The gods of Shinto are called Kami
The term Kami refers to nature spirits or Spirit of Nature. 
It is both one and many, manifest both in and as nature.

"Kami" is a collective (singular) term which refers to nature as a whole or it can also refer to any of the countless manifestations of nature recognized as individual gods and goddesses:

  • One can refer to "a kami", "this kami", "that kami" or the term can be used to refer to the collective as a single, whole unit (e.g., "The Borg" or "the hive"). The term "Kami" is like the term "fish" - it can be both singular and plural.

  • Nature embodies or makes manifest a sublime spirit, one in essence but many in manifest form - 

Thus, typical of most indigenous, nature based religions, Shinto is a polytheistic system.
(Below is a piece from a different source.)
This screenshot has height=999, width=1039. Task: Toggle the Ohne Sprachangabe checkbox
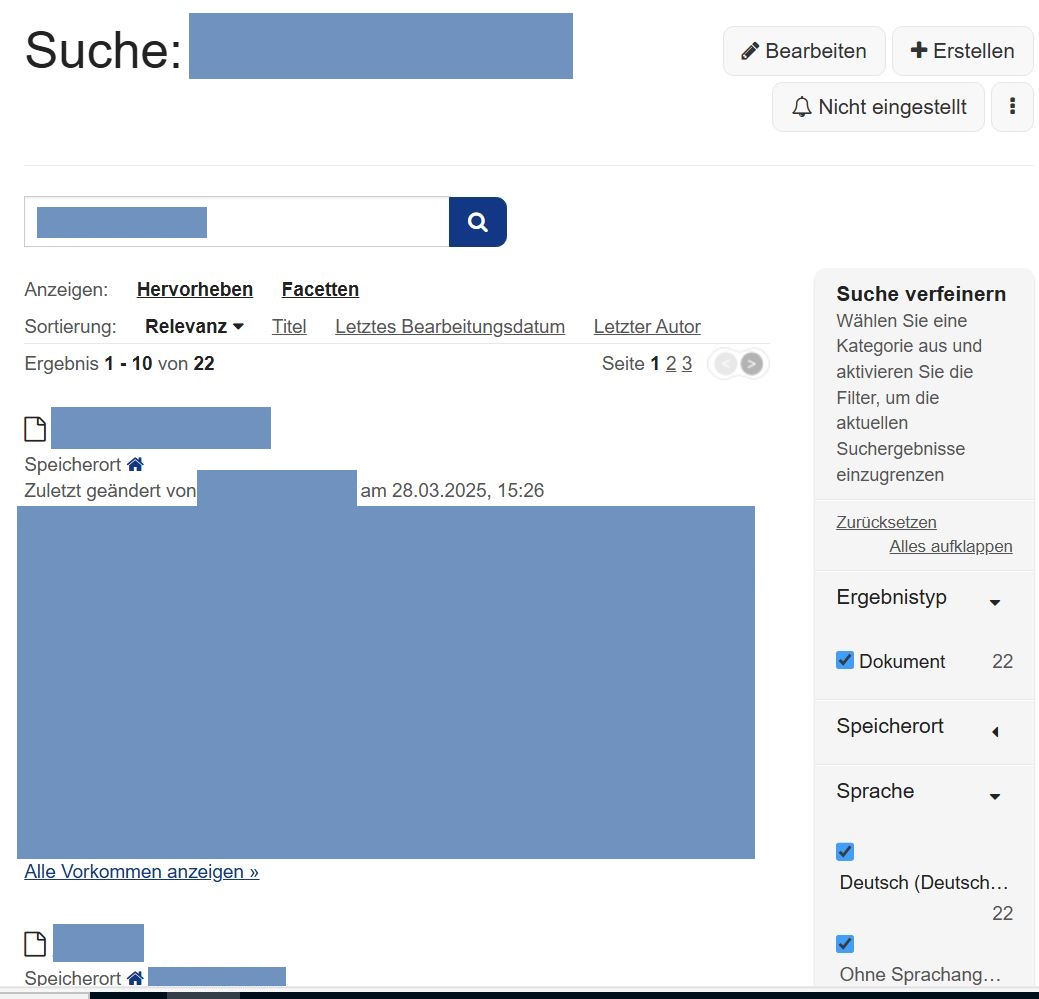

But the terms pantheism and animism also apply:

  • As a pantheistic system, Shinto sees the divine in all things in nature.

  • As an animistic system, Shinto believes all forms of nature are animated by spirit - the spirit of nature itself is a living spirit that is infused in all elements of nature.

Mythically, the spirits are personified as gods and goddesses all originating with a single, spontaneously evolved divinity - a "family" of spirits ("family" is also a collective singular concept)

Izanami & Izanagi creating the islands of Japan

These deities are named, some male, some female, often working in pairs e.g., Izanagi ("male") and Izanami ("female") as the original brother & sister pair who created the world with Japan at the center (c.f. Hindu Purusha and Prakriti). 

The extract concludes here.